A director of a Vancouver-based charity says it has made a “fair market value" offer for two notorious hotels on the city’s Downtown Eastside, saying it wants to repair the rundown buildings and operate them as low-cost rental housing.
Heritage Charitable Foundation made unsolicited offers for both the Regent and Balmoral hotels last week, foundation director Lisa Giesbrecht said on Monday.
The buildings are owned by Vancouver’s Sahota family.
Ms. Giesbrecht would not disclose the offer amounts, but said the offers are subject to several conditions, including arranging financing and the city giving up its plans to expropriate the buildings.
She maintained that her group – which is linked to other non-profit groups that run existing low-cost housing, including at least one building owned by the Sahotas – could bring the two buildings into decent repair and run them as low-cost housing for less money than the city or province would spend.
“We are confident in our privately financed ways that we can go faster and cheaper [than public-sector renovation],” Ms. Giesbrecht said.

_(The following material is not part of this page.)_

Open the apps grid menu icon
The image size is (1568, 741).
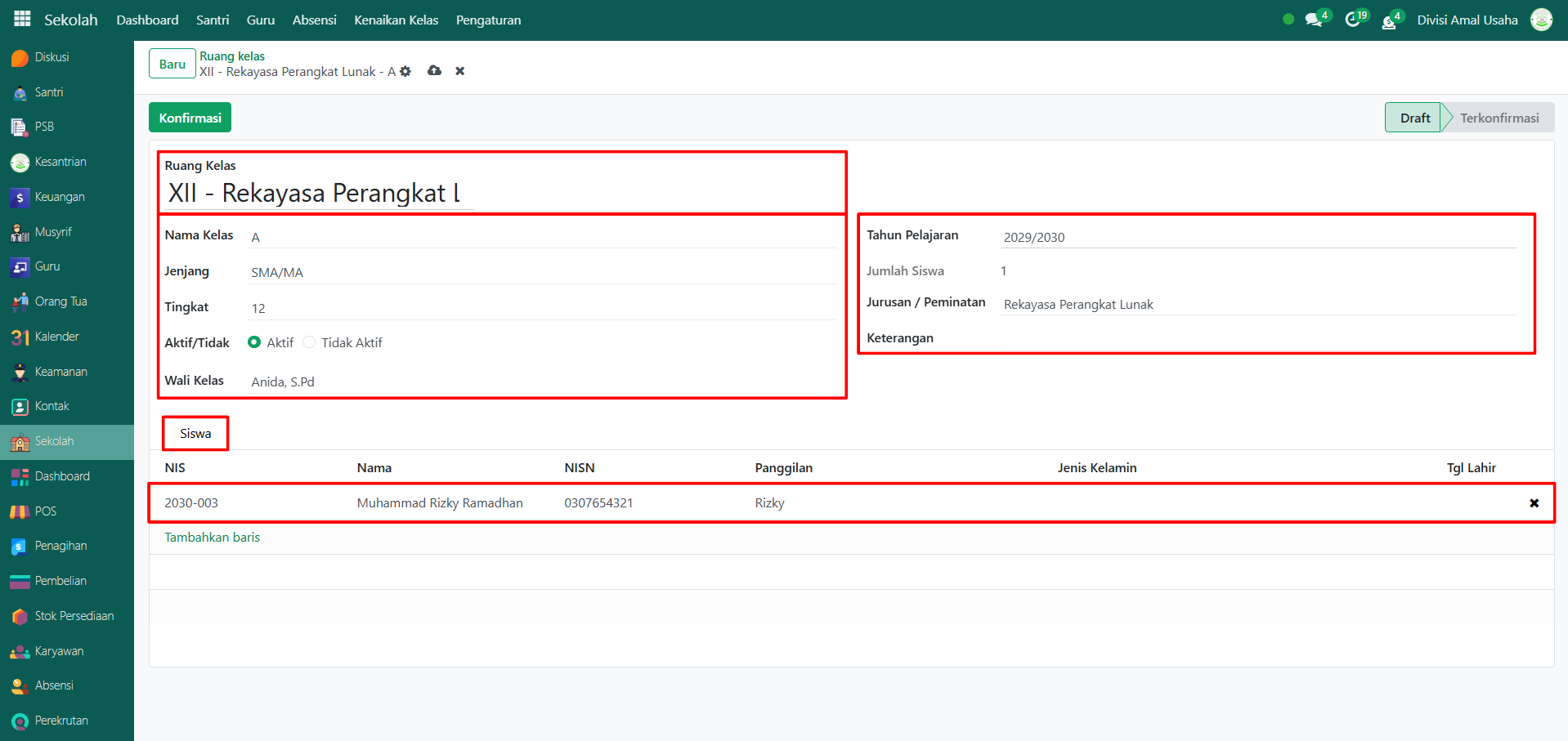coord(22,19)
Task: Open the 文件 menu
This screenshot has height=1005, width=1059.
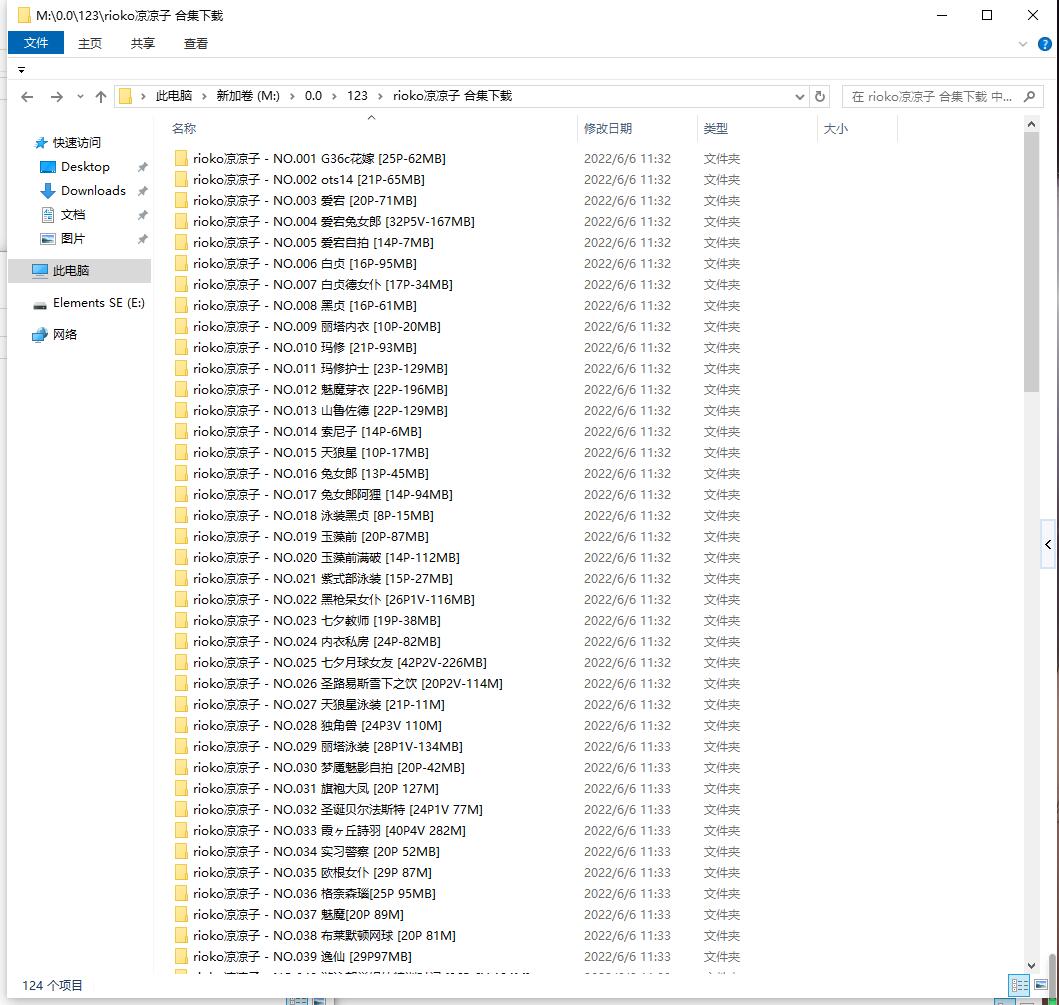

“I admire all forms of supportive housing but I must say that government forms, when you’re sitting in our seat … we definitely do it on the faster and cheaper side,” she said.
The offers throw a new wrinkle into the saga of the two buildings, which sit across the street from each other on East Hastings Street and for decades provided low-cost rental units, even as residents and housing advocates complained of chronic pests, disrepair and fire safety violations.
The city ordered the Balmoral to close in June, 2017, and the Regent to shut a year later, in June, 2018. The following month, the city announced plans to expropriate the two buildings.
Since then, the process has largely moved out of public view. Last August, the owners challenged the process by asking for an inquiry, as set out in B.C.'s Expropriation Act, arguing the city had failed to negotiate in good faith with the owners.
By this past April, when The Globe and Mail asked the city about the status of dozens of bylaw charges against the two buildings, the city said the owners’ request for an inquiry had been withdrawn. The bylaw charges, it turned out, had been settled months earlier, in November, 2018, when the Sahotas pleaded guilty to a majority of charges and agreed to pay a fine of $150,000 and another $25,000 to two neighbourhood charities.
That settlement didn’t sit well with housing advocates, who questioned whether the city had given up leverage.
The city, meanwhile, said its legal options were limited.
In court recordings of that hearing accessed by The Globe, city lawyers argued the penalty was the largest handed out in history for such bylaw violations and would be a deterrent for problem landlords. And city solicitor W. Robert LeBlanc said the expropriation process means “the end is near with respect to the offers on these two buildings.”
The buildings have an assessed value of about $3.2-million each as of July, 2018. The assessed value of both buildings has plummeted since the city ordered them closed, reflecting the loss of rental revenue. The Regent, for example, had an assessed value of $12.2-million before it was closed.
Efforts to reach the Sahotas were unsuccessful.
Vancouver Mayor Kennedy Stewart declined to comment Monday because, his spokesperson said, the expropriation process continues.
City Councillor Jean Swanson, a long-time activist for affordable housing, echoed the mayor’s privacy concerns and declined to comment. She said, however, that much more federal and provincial funding is needed to house the more than 2,000 people recently counted as “sleeping rough” in the city, an official tally that likely underrepresents the total number of homeless people.
“It’s way cheaper to house them than to keep them on the street,” Ms. Swanson said.